What you will do: Continue the passage below on multidomain proteins and domain databases, starting right after its last sentence.

Selected extract:
The first crystal structure of a protein to be solved, myoglobin, revealed a compact globular structure with regular α-helical elements linked by short irregular loops (1
). Because single domain globular proteins are often, though not always, easy to crystallise, for a long time they dominated perception of typical protein structure (although fibrous proteins like collagen were of course well known). Gradually, as protein sequences have accumulated, the monodomain view of protein structure has been replaced by the realisation that most proteins are multidomain, at least in higher eukaryotes. The current champion in size is the giant muscle protein titin at >38
000 residues encompassing some 320 autonomously folded domains (2
). Multidomain architectures are usual for transmembrane receptors, signalling proteins, cytoskeletal proteins, chromatin proteins, transcription factors and so forth. There are now several globular protein domain databases accessible on the web, including Pfam (3
), SMART (4
), PROSITE (5
), INTERPRO (6
), PRODOM (7
) and BLOCKS (8
). Using these tools, a user can often get a good overview of the domain architecture of a polypeptide sequence and the functions these domains are likely to perform.

Information shown:
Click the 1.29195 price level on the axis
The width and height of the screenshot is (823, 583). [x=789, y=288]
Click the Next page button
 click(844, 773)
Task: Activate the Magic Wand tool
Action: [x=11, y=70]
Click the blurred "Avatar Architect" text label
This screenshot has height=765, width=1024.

...

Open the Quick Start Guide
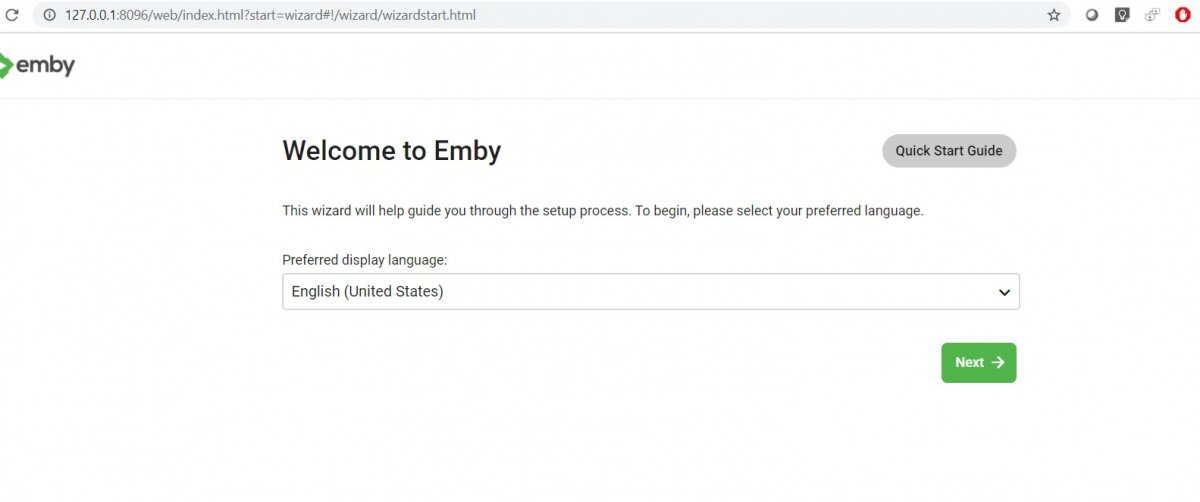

---

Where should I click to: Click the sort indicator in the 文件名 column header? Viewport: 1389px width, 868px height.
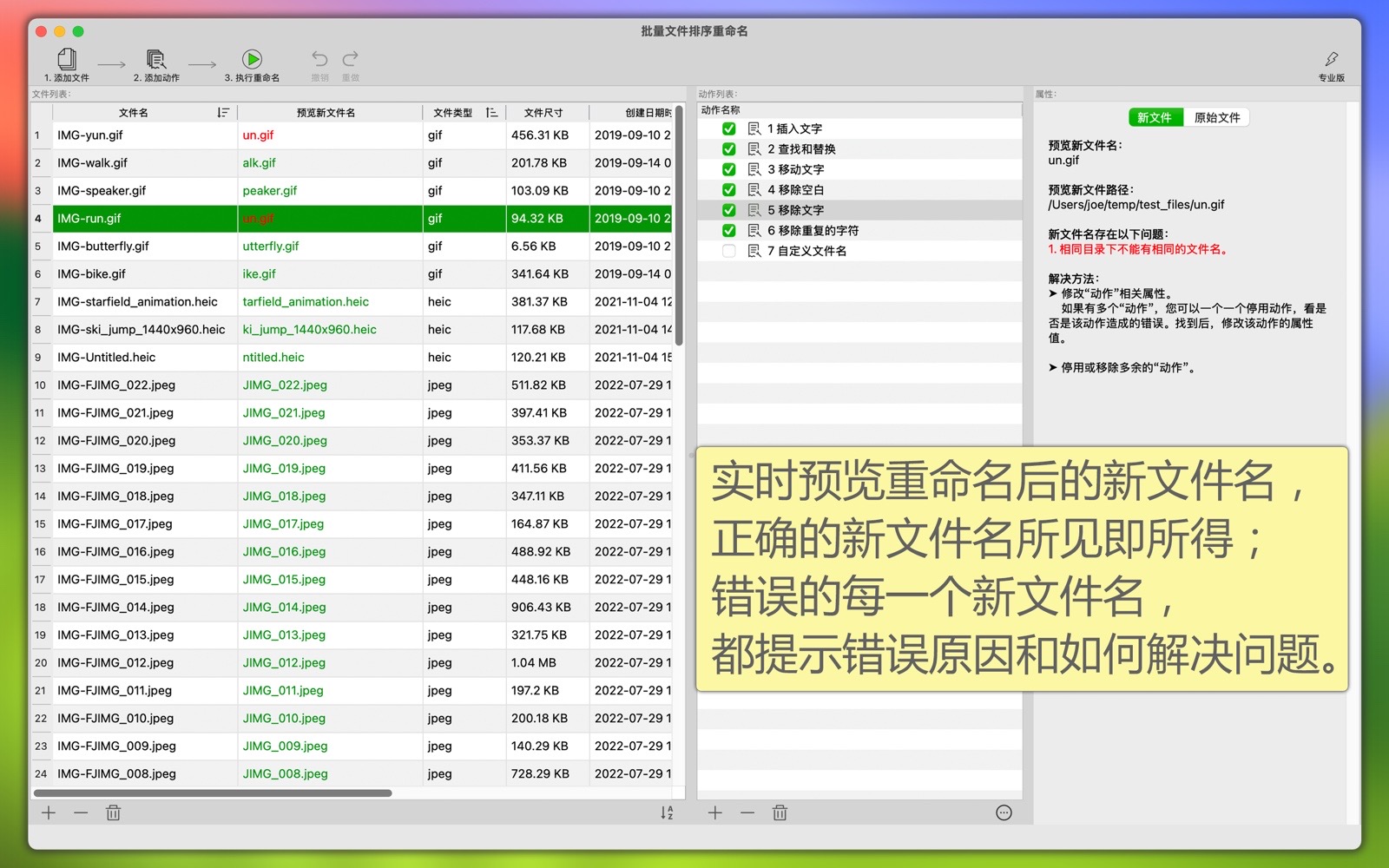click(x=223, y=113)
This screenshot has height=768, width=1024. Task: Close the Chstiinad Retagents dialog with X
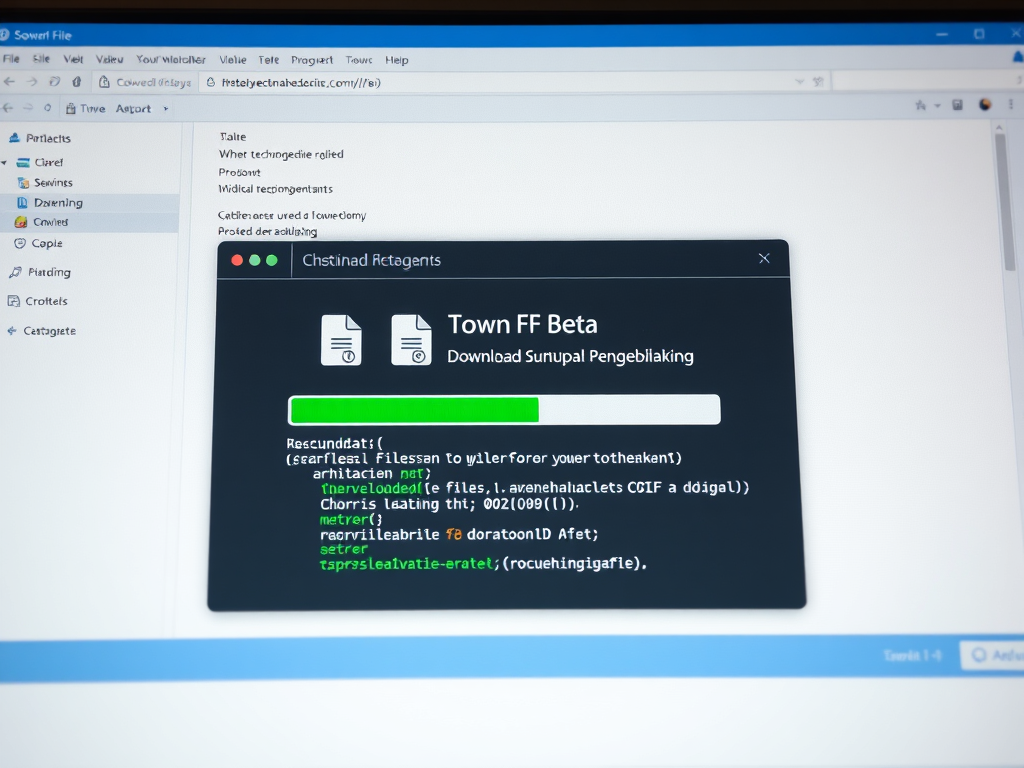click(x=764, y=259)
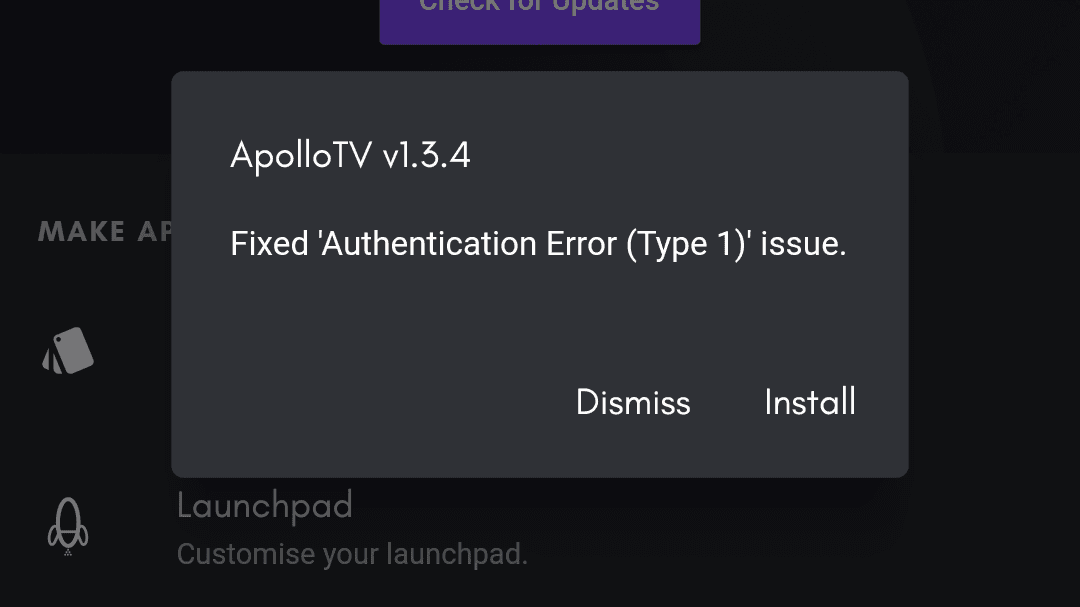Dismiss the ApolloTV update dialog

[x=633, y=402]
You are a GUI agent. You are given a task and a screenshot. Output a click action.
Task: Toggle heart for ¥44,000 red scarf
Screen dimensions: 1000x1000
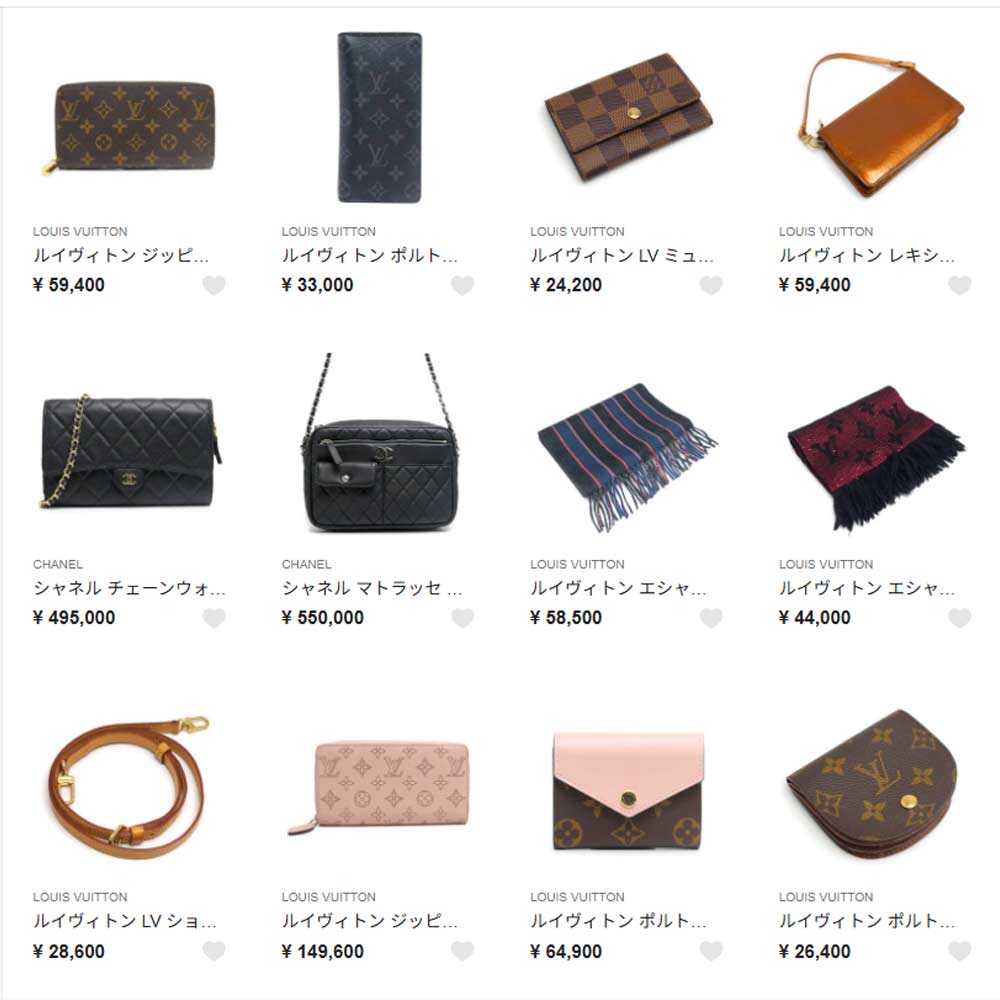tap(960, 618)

Answer to the exercise:
However, there remain protein sequence segments that are difficult to analyse productively. For example, there are often large segments of multidomain proteins that are non-globular, intrinsically lacking the capability to fold into a defined tertiary structure (9
). Sometimes the function of such regions may be as simple as linkers connecting globular domains and the sequence of amino acids is not important. The structure of yeast RNA polymerase II (12
) illustrates this point. Very often, however, these unstructured regions may contain functional sites such as protein interaction sites, cell compartment targeting signals, post-translational modification sites or cleavage sites. These sites are usually short and often reveal themselves in multiple sequence alignments as short patches of conservation, leading to their definition as short sequence motifs. In addition to occurring outside globular domains, some sites, for example, phosphorylation sites, are often found in exposed, flexible loops protruding from within globular domains. These short peptide functional sites are analogous to the linear epitopes of immunology. Considering the abundance of targeting signals and post-translational modification sites, it is reasonable to assume that there are more functional sites than globular domains in a higher eukaryotic proteome.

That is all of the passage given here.